◆ **Фрагмент текста**
____

Бранью пестрят даже столбцы центральных газет, ведущих время от времени кампании по борьбе с бранью в быту и на производстве. В этих газетах брань служит подкрепляющим элементом критики политических врагов советской власти. Не говоря уже о выражениях «белогвардейская сволочь» и «буржуазные выродки», приведем некоторые из многократно повторенных советской прессой определений лиц, осужденных по нашумевшим «показательным процессам» 1936-38 г.г.: «продувные брехуны», «отпетые прохвосты», «оголтелая банда», «жалкое охвостье», «гнусные последыши троцкистско-зиновьевской шайки», «троцкистско-зиновьевские мерзавцы», «фашистские наймиты», «кровавые псы международного капитала», «бешеные собаки фашистской охранки», «презренные гады», «бандиты, пойманные с поличным», «грязнейшие убийцы», «подлые террористы», «заживо сгнившие» и т. д. и т. п.
С некоторыми модификациями подобная лексика и до сих пор «украшает» столбцы советских газет.

____

◆ **Исходные данные**
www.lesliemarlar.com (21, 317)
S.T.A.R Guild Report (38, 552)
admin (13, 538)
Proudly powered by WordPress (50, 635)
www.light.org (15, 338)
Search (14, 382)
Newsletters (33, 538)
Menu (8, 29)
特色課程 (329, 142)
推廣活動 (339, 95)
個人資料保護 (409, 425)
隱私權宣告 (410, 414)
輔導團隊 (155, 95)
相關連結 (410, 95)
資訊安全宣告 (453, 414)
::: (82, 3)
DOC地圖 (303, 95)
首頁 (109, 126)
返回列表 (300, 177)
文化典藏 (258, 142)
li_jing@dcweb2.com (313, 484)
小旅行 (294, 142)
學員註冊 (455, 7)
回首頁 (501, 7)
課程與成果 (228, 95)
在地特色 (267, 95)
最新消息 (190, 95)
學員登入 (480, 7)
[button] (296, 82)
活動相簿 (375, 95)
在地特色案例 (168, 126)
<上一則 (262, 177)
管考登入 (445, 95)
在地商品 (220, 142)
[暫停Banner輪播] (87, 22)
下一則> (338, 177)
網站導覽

____

◆ **Описание задания**
Напишите продолжение текста о брани в советской прессе, начав сразу после его последнего предложения.

◆ **Ответ на задание**
Исключительная грубость советского политического жаргона не могла быть отмеченной кем-либо из отечественных критиков, ибо это было бы расценено, как «вылазка классового врага». Подобное могли себе позволить только «посторонние» наблюдатели, как, например, Артур Кестлер, побывавший в 30-ых годах в Советском Союзе и вспомнивший позже об этом явлении в своей книге «Йог и комиссар», изданной после войны:
«…новый и единственный в своем роде политический словарь, включающий в себя «бешеных собак», «дьяволов», «гиен» и «прогнивших», заменяет прежние термины политических дискуссий».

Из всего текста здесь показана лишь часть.